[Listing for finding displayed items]
[Start]
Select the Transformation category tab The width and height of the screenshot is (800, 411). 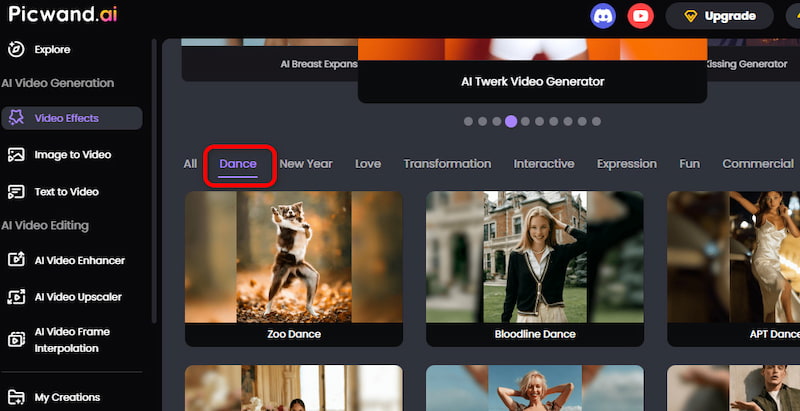point(447,164)
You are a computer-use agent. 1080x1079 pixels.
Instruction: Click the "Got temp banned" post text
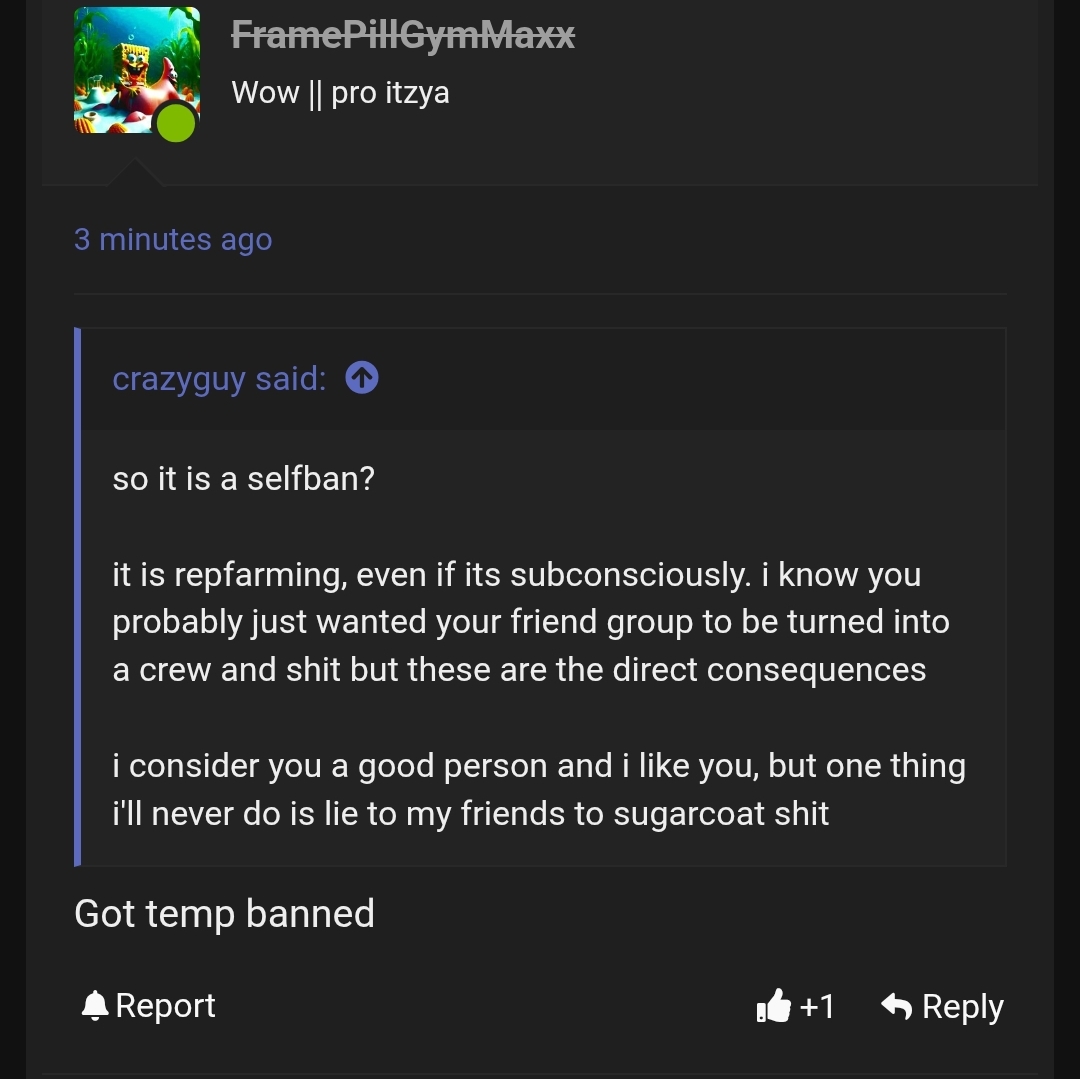tap(224, 914)
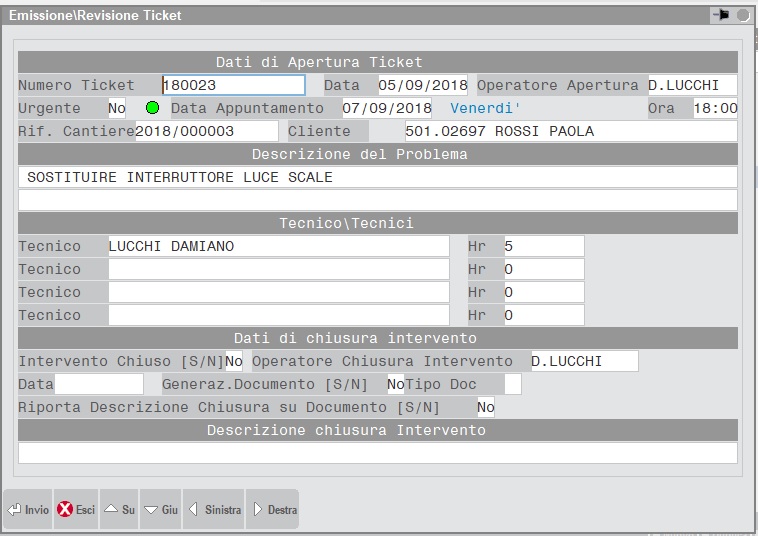
Task: Click the pin icon in title bar
Action: (720, 15)
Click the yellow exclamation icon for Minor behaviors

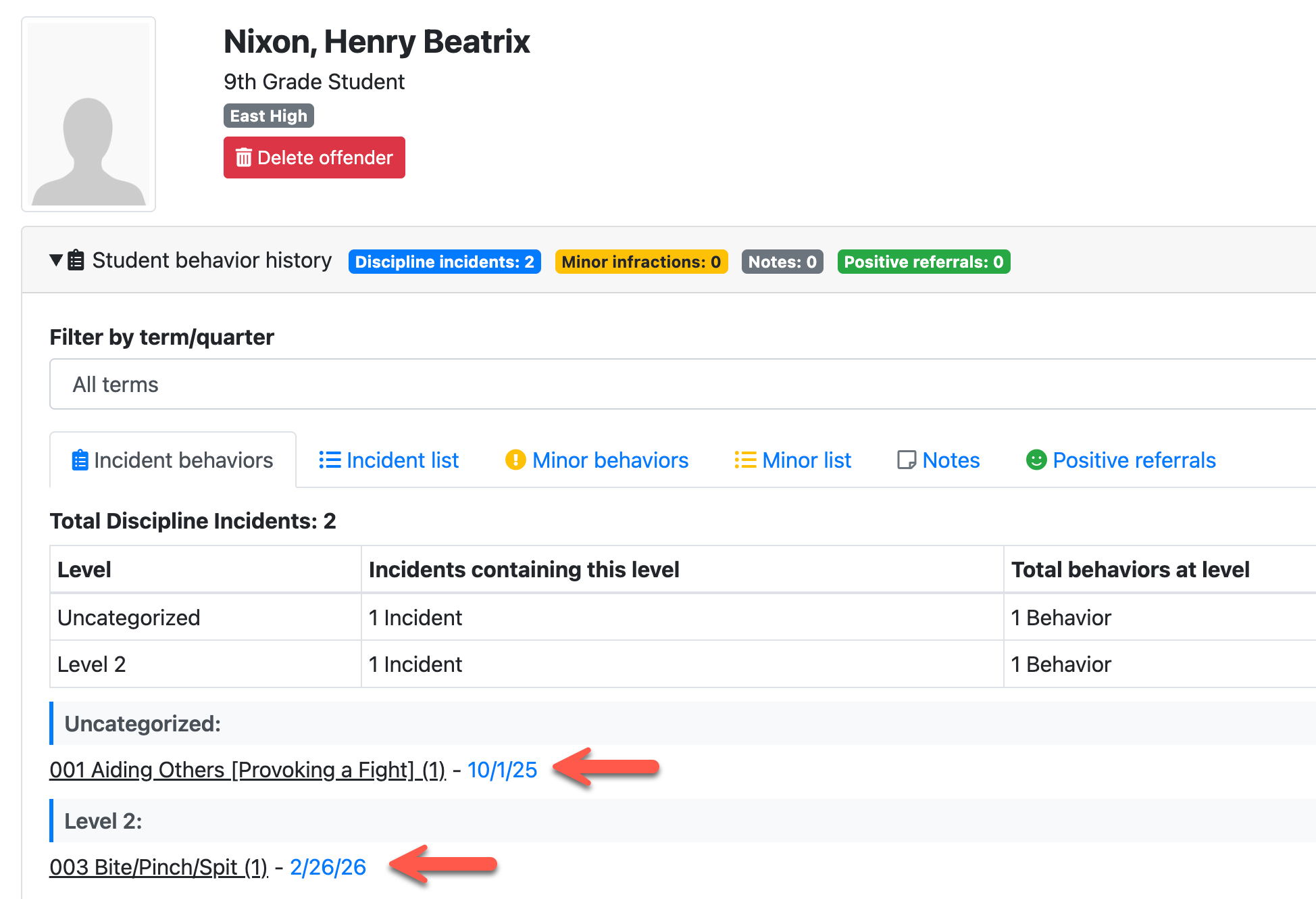(x=515, y=460)
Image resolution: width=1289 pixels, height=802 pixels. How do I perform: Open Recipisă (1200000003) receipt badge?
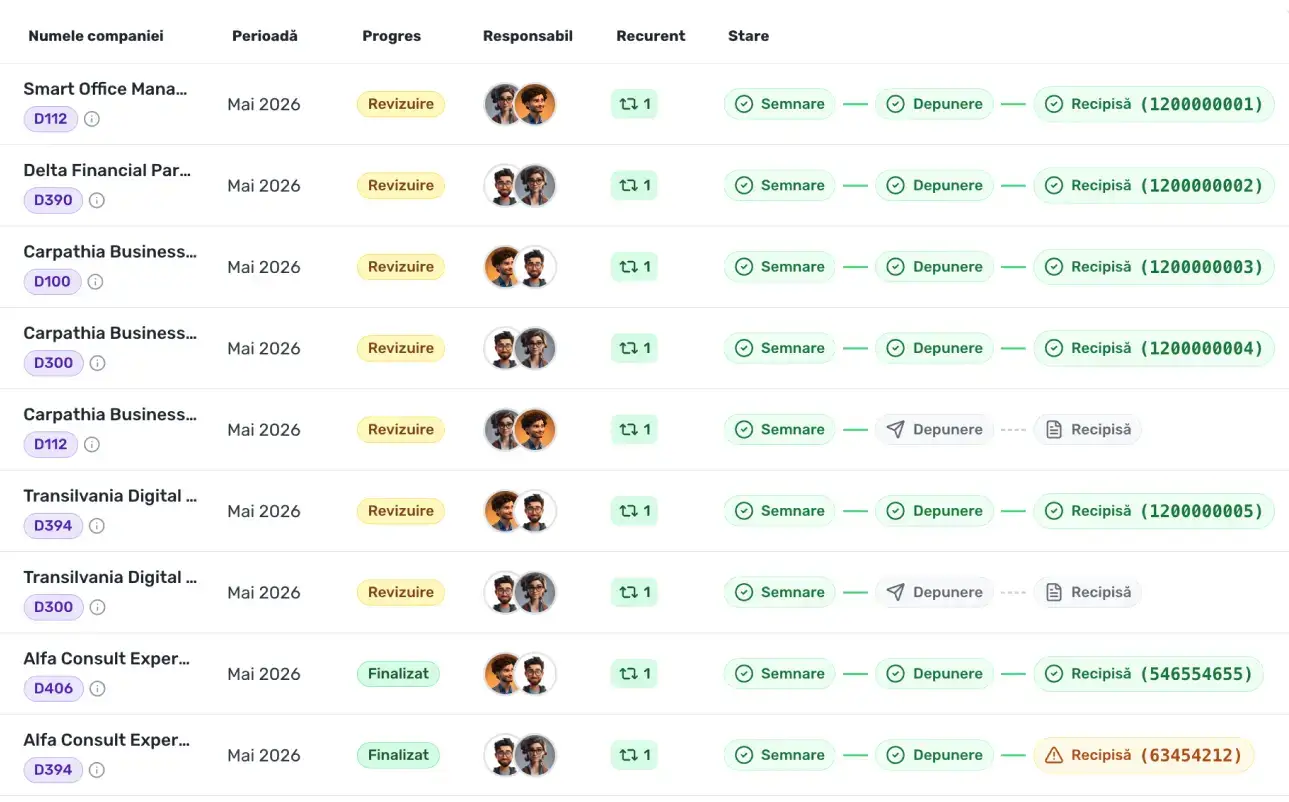coord(1154,267)
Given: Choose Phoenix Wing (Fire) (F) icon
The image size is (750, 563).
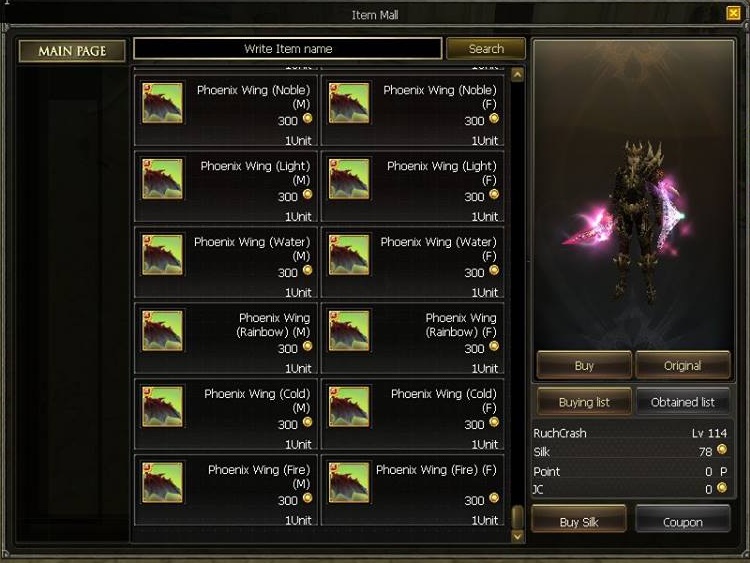Looking at the screenshot, I should [x=349, y=482].
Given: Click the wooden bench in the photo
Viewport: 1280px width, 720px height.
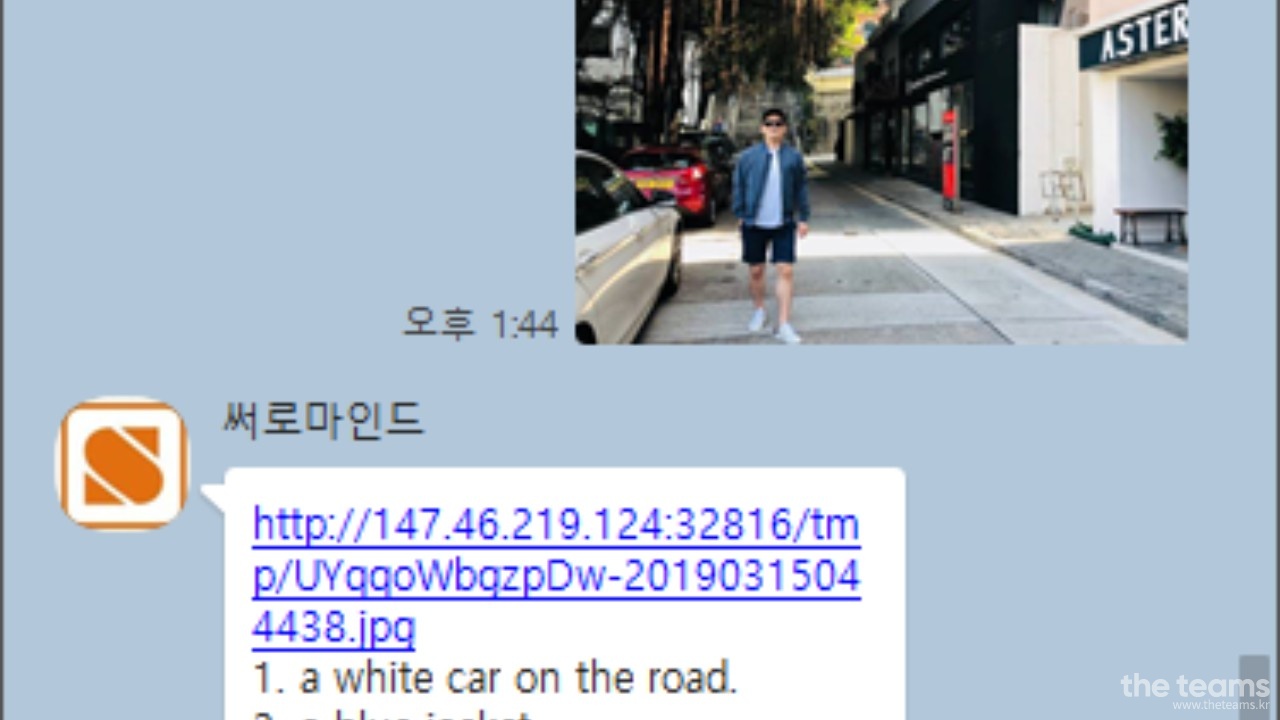Looking at the screenshot, I should click(1150, 225).
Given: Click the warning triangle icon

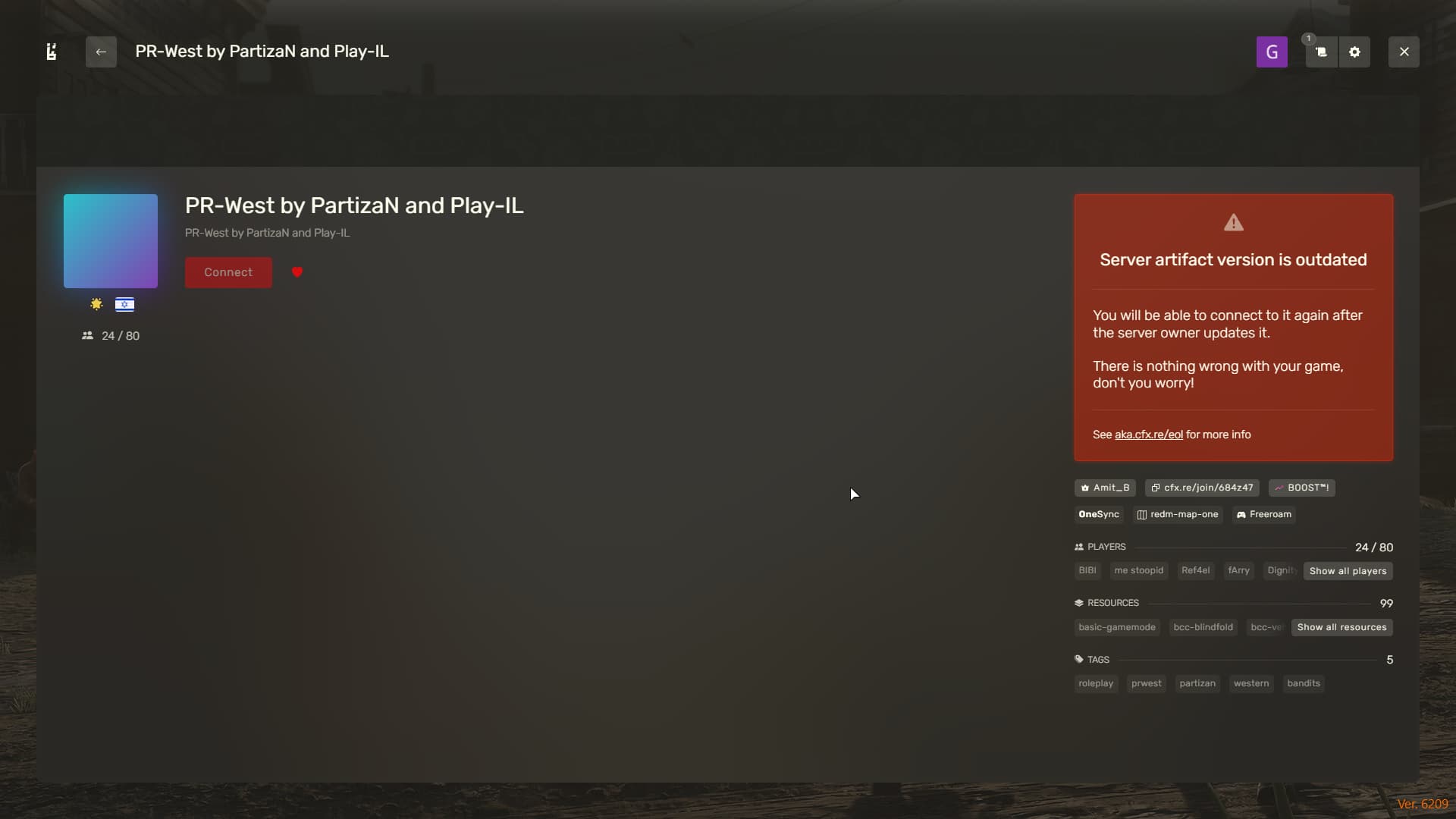Looking at the screenshot, I should coord(1234,222).
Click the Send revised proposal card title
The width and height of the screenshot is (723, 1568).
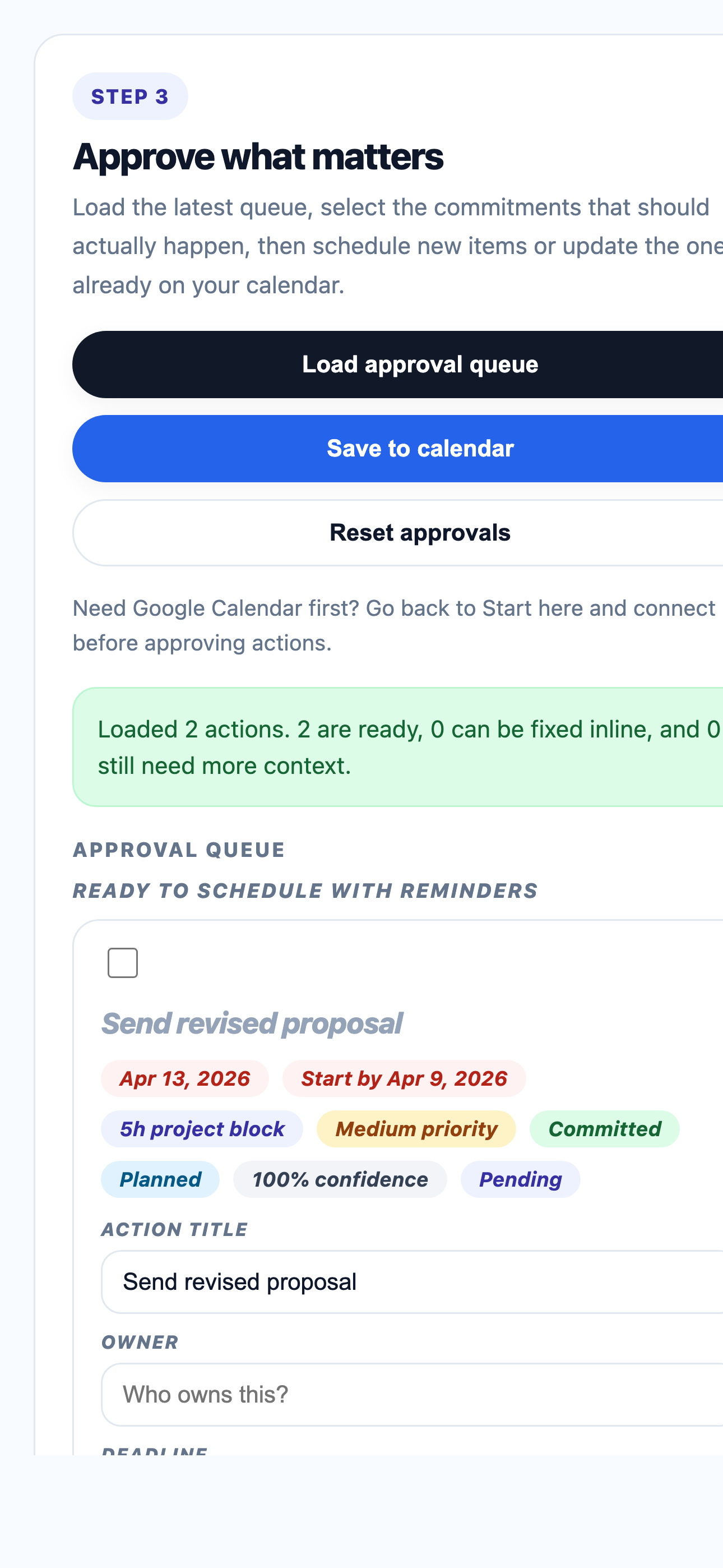click(253, 1022)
[End]
▶ **WHAT YOU HAVE TO DO**:
Copy the lines of the listing from the one containing "Click the yellow" through the one containing "coord(1154,267)", inclusive, keeping the requests, and add 116 to every coordinate in the answers. Leave the pictures out.

▶ **ANSWER FOR THE TASK**:
Click the yellow exclamation icon for Minor behaviors

(x=631, y=576)
Image resolution: width=1289 pixels, height=802 pixels. How do I perform: Open Recipisă (1200000003) receipt badge?
coord(1270,383)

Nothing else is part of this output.